## DATA SUPPLIED
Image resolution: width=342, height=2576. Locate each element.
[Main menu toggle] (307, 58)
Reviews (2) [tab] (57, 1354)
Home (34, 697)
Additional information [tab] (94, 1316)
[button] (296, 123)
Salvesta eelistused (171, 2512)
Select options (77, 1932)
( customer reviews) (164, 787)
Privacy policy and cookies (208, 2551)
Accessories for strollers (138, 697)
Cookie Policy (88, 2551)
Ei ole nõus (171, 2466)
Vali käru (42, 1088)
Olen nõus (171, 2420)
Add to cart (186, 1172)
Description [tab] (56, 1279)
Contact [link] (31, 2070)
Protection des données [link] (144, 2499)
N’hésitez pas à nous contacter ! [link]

## TASK GOAL
Would you repeat the lines from the one containing "Protection des données [link] (144, 2499)" through the end of the data, exactly, with nothing before or after them?

## TASK SOLUTION
Protection des données [link] (144, 2499)
N’hésitez pas à nous contacter ! [link]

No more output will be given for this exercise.